Boy Scouts of America chapter shilling for corporate copyright holders

Boing Boing reports the Los Angeles chapter of the Boy Scouts of America is now offering a “merit patch” (they don’t call it a merit badge) for “respecting copyright”. One wonders what’s being taught to get this patch.

Boing Boing is highly suspicious that there will be much left out, with good reason:

The merit badge patch in “respecting copyright” will almost certainly not include any training on fair use, anything about the fact that the film industry is located in Hollywood because that was a safe-enough distance from Tom Edison that the its founders could infringe his patents with impunity; that record players, radios and VCRs were considered pirate technology until the law changed to accommodate them; or that the entertainment industry enriches itself without regard for creators, who are routinely sodomized through non-negotiable contracts and abusive royalty practices. I’m sure it won’t mention the anti-competitive censorship masquerading as the Hollywood “rating” system, or the way that the studio cartel’s copyright term extensions have doomed the majority of creative works to orphaned oblivion, since they remain in copyright, but have no visible owner and can’t be brought back into circulation.
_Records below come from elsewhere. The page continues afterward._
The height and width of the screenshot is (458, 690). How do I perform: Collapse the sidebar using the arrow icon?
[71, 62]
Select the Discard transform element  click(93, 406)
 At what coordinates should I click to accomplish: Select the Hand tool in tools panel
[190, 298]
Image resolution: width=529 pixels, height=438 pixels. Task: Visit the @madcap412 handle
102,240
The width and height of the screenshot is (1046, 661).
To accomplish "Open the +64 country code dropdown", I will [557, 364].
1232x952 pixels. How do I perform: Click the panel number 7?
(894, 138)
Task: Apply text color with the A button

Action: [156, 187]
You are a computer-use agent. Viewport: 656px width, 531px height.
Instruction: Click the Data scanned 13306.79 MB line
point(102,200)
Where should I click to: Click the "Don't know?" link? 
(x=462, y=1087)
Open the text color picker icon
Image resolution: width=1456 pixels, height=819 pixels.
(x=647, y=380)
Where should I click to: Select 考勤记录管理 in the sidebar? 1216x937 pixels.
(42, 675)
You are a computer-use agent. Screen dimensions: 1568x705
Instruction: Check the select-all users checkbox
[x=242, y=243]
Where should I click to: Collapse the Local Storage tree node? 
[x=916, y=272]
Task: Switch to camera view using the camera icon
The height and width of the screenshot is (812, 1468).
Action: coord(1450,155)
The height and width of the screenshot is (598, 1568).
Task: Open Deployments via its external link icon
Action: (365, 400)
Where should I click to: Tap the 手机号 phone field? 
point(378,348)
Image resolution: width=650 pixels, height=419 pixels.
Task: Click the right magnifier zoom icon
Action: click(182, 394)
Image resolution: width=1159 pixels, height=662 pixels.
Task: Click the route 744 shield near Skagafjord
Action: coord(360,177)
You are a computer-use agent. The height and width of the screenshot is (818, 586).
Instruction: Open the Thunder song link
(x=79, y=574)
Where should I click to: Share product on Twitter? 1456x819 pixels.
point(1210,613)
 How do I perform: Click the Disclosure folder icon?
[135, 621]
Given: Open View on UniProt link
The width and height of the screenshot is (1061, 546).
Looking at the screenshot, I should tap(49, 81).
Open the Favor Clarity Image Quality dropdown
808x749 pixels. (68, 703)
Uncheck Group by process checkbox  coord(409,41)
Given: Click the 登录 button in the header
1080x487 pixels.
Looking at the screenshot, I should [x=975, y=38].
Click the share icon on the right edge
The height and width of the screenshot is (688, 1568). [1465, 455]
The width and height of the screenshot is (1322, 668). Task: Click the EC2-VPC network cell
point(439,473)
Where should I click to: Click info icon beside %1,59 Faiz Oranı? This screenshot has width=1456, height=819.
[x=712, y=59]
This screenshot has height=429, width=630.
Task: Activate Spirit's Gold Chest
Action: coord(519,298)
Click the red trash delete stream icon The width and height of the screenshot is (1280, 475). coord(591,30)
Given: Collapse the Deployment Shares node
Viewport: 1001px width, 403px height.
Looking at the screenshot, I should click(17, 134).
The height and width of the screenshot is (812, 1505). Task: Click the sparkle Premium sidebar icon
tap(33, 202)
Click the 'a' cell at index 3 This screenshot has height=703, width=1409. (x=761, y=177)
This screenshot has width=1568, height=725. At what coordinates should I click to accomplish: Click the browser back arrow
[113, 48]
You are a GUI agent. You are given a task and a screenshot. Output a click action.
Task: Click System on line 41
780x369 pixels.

Not to mention the effect of the monopolistic studio-owned theater system which kept competition from locally-owned smaller theaters at bay; if a smaller theater ran a hit movie that movie was months past its popularity and most audiences had already seen it at the studio-owned theaters. Most of the time hit movies were simply not distributed to smaller theaters.

I brought up many, if not all, of these points in some detail when I took Jack Valenti, former head of the MPAA, to task during his visit to the annual Roger Ebert Overlooked movie festival in Champaign-Urbana, Illinois a few years ago. I got tired of the shilling and telling only half the story, so I was first to the audience mic and told his audience some of what they were missing in Valenti’s talk. After Valenti’s talk, A number of people approached me in the hall outside the Illini Union’s Pine Lounge where the talk was held to ask me about what I was saying. I also got a letter to the editor published in the local newspaper responding to the front-page unquestionably pro-Valenti article it ran.

Ebert has made it clear that he knows what side his bread is buttered on so he’s not going to let his movie festival host anyone who questions the beleaguered artist story Valenti was telling. Ebert invited another movie industry shill to the Pine Lounge the year after Valenti came by but I made an impression with him: I wasn’t able to make that talk, but someone I know told me that Ebert mentioned my presence and rebuttal that year.